DIRECTIONS:
Leave out every picture and set down, exactly, the lines below from the one holding "The image size" up to and including the one holding "Given: Click the 2d timestamp on Kie's tweet".

RECORDS PROVIDED:
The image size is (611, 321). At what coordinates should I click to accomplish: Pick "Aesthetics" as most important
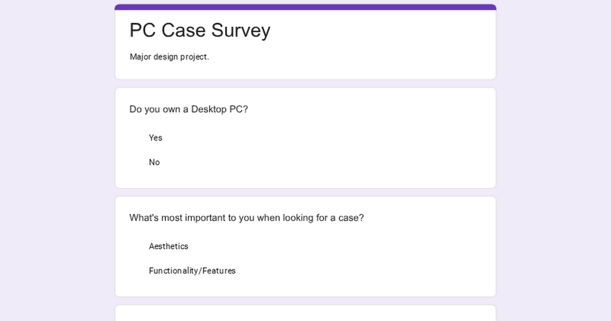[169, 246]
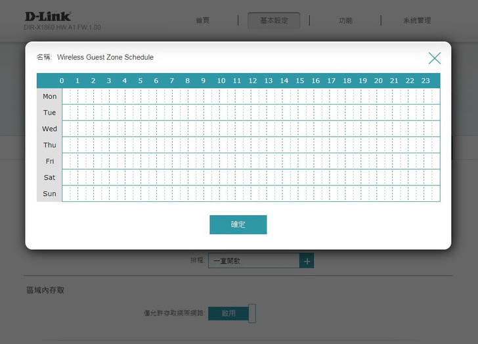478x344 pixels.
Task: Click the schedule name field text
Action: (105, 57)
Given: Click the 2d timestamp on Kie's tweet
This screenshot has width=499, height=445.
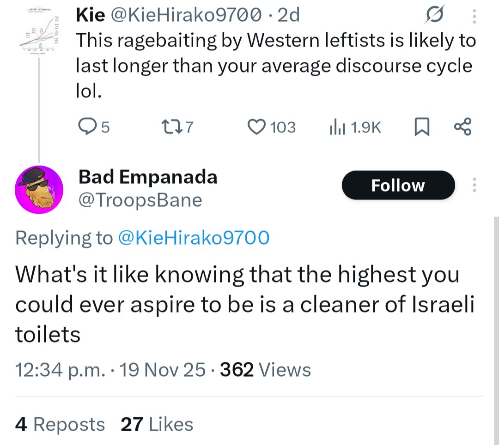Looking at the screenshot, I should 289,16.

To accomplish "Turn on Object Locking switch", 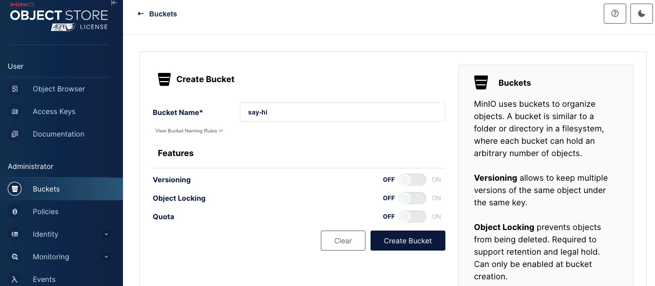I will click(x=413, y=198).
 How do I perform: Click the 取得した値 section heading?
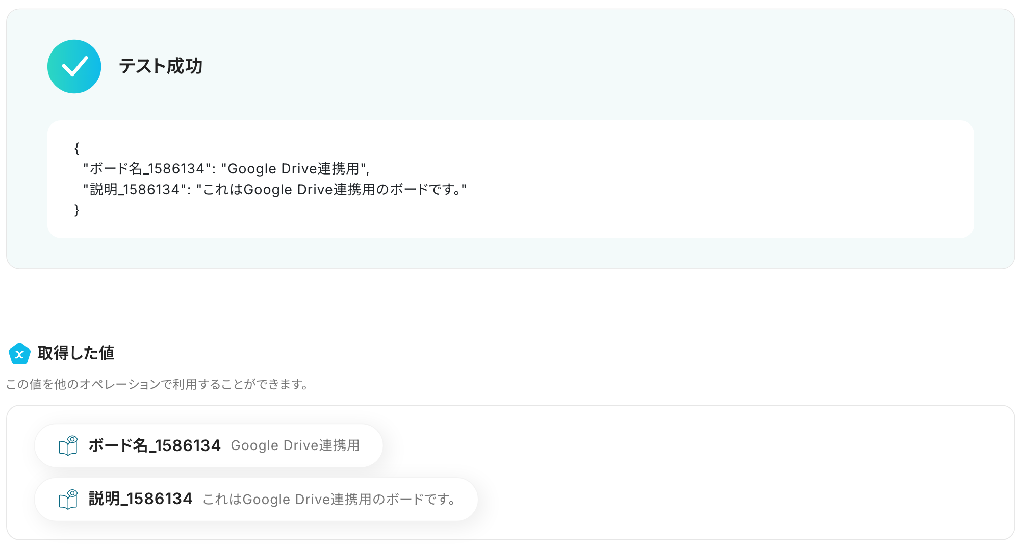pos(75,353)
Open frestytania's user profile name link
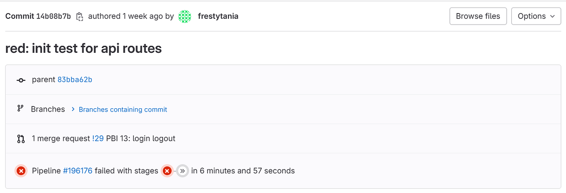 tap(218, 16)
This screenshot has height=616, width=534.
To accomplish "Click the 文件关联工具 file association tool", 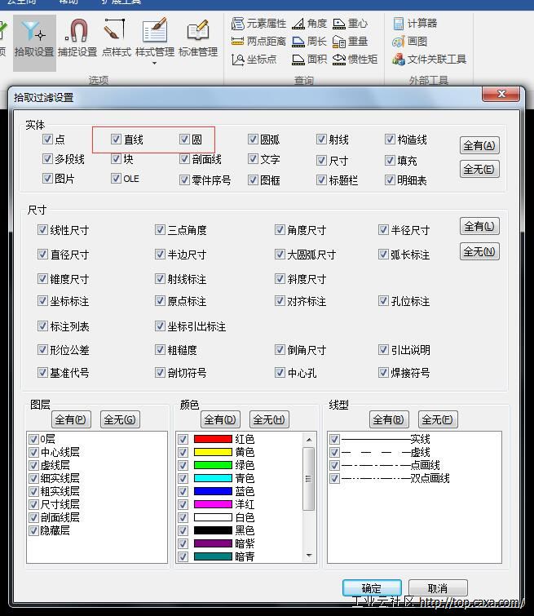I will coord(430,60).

==

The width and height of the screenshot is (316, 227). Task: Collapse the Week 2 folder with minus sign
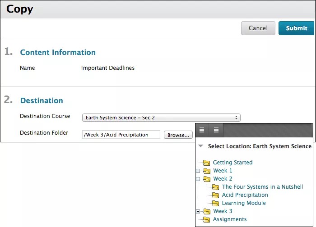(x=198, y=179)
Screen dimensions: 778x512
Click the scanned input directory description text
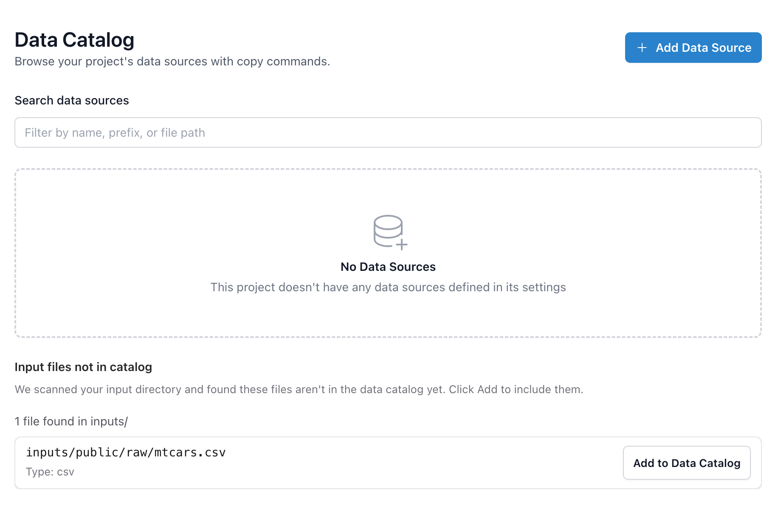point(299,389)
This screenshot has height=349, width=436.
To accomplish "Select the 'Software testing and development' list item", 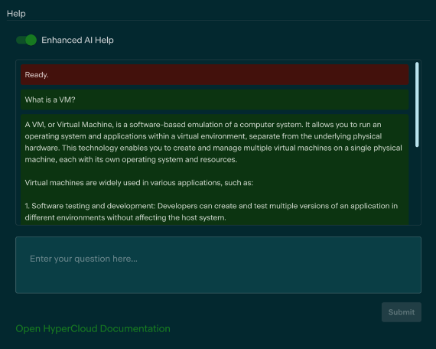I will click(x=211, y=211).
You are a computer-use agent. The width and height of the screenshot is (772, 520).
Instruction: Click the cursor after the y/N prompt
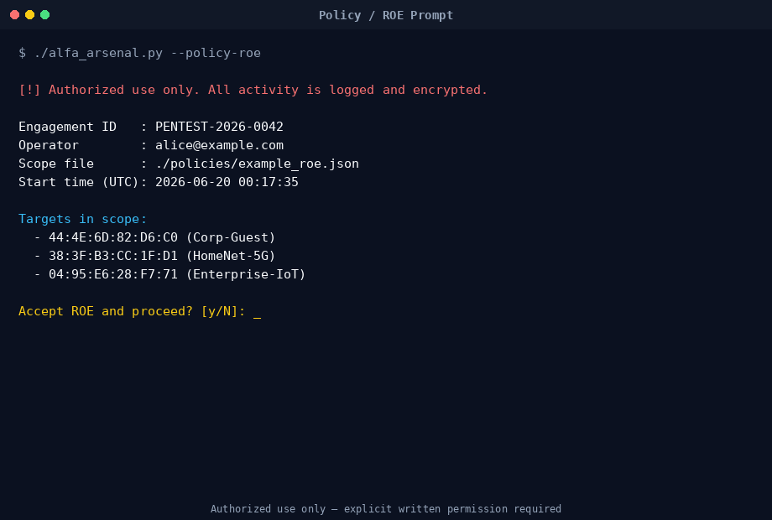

TASK SOLUTION:
The image size is (611, 321). At what coordinates should I click to accomplish: Pick "Aesthetics" as most important
[169, 246]
478x344 pixels.
Task: Click the schedule name field text
Action: (105, 57)
Given: Click the 2d timestamp on Kie's tweet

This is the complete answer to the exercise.